--- begin Data to use ---
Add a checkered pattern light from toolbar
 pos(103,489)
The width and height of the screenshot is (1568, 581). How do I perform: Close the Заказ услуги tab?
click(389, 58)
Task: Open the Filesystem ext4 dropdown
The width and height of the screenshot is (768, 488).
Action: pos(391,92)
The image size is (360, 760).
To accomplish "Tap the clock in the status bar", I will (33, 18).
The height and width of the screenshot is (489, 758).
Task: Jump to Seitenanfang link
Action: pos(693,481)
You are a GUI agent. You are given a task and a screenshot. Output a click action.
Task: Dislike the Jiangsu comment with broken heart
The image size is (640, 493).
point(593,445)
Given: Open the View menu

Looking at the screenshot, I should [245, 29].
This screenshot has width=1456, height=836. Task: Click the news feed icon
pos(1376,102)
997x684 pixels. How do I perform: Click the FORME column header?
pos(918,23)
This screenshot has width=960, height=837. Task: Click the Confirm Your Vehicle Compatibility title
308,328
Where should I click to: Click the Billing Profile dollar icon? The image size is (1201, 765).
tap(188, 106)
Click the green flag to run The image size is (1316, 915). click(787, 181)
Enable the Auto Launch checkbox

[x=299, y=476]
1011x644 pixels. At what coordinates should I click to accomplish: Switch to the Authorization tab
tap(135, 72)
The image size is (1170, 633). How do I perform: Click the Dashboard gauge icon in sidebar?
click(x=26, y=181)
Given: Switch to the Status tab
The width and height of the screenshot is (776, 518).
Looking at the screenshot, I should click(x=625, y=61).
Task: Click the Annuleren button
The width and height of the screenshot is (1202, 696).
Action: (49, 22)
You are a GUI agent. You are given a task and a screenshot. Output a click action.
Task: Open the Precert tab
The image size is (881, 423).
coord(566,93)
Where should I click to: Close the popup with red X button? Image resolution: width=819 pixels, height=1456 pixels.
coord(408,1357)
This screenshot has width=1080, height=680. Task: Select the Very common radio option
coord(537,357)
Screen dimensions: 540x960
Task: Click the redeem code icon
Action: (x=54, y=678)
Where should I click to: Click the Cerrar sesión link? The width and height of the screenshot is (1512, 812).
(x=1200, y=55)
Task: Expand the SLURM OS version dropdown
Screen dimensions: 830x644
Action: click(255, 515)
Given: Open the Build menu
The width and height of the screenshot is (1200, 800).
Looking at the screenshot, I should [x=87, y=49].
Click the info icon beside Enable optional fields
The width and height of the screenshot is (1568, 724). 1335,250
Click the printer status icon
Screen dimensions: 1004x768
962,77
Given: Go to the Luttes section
--- end Data to use ---
Rewrite the material above as a Markdown table with the columns Row and Line, giving each line of the material its own numbered row and omitting blank lines.

■ Written answer
| Row | Line |
|---|---|
| 1 | Add a checkered pattern light from toolbar |
| 2 |  pos(103,489) |
| 3 | The width and height of the screenshot is (1568, 581). How do I perform: Close the Заказ услуги tab? |
| 4 | click(389, 58) |
| 5 | Task: Open the Filesystem ext4 dropdown |
| 6 | The width and height of the screenshot is (768, 488). |
| 7 | Action: pos(391,92) |
| 8 | The image size is (360, 760). |
| 9 | To accomplish "Tap the clock in the status bar", I will (33, 18). |
| 10 | The height and width of the screenshot is (489, 758). |
| 11 | Task: Jump to Seitenanfang link |
| 12 | Action: pos(693,481) |
| 13 | You are a GUI agent. You are given a task and a screenshot. Output a click action. |
| 14 | Task: Dislike the Jiangsu comment with broken heart |
| 15 | The image size is (640, 493). |
| 16 | point(593,445) |
| 17 | Given: Open the View menu |
| 18 | Looking at the screenshot, I should [245, 29]. |
| 19 | This screenshot has width=1456, height=836. Task: Click the news feed icon |
| 20 | pos(1376,102) |
| 21 | 997x684 pixels. How do I perform: Click the FORME column header? |
| 22 | pos(918,23) |
| 23 | This screenshot has width=960, height=837. Task: Click the Confirm Your Vehicle Compatibility title |
| 24 | 308,328 |
| 25 | Where should I click to: Click the Billing Profile dollar icon? The image size is (1201, 765). |
| 26 | tap(188, 106) |
| 27 | Click the green flag to run The image size is (1316, 915). click(787, 181) |
| 28 | Enable the Auto Launch checkbox |
| 29 | [x=299, y=476] |
| 30 | 1011x644 pixels. At what coordinates should I click to accomplish: Switch to the Authorization tab |
| 31 | tap(135, 72) |
| 32 | The image size is (1170, 633). How do I perform: Click the Dashboard gauge icon in sidebar? |
| 33 | click(x=26, y=181) |
| 34 | Given: Switch to the Status tab |
| 35 | The width and height of the screenshot is (776, 518). |
| 36 | Looking at the screenshot, I should click(x=625, y=61). |
| 37 | Task: Click the Annuleren button |
| 38 | The width and height of the screenshot is (1202, 696). |
| 39 | Action: (49, 22) |
| 40 | You are a GUI agent. You are given a task and a screenshot. Output a click action. |
| 41 | Task: Open the Precert tab |
| 42 | The image size is (881, 423). |
| 43 | coord(566,93) |
| 44 | Where should I click to: Close the popup with red X button? Image resolution: width=819 pixels, height=1456 pixels. |
| 45 | coord(408,1357) |
| 46 | This screenshot has width=1080, height=680. Task: Select the Very common radio option |
| 47 | coord(537,357) |
| 48 | Screen dimensions: 540x960 |
| 49 | Task: Click the redeem code icon |
| 50 | Action: (x=54, y=678) |
| 51 | Where should I click to: Click the Cerrar sesión link? The width and height of the screenshot is (1512, 812). |
| 52 | (x=1200, y=55) |
| 53 | Task: Expand the SLURM OS version dropdown |
| 54 | Screen dimensions: 830x644 |
| 55 | Action: click(255, 515) |
| 56 | Given: Open the Build menu |
| 57 | The width and height of the screenshot is (1200, 800). |
| 58 | Looking at the screenshot, I should [x=87, y=49]. |
| 59 | Click the info icon beside Enable optional fields |
| 60 | The width and height of the screenshot is (1568, 724). 1335,250 |
| 61 | Click the printer status icon |
| 62 | Screen dimensions: 1004x768 |
| 63 | 962,77 |
| 64 | Given: Go to the Luttes section |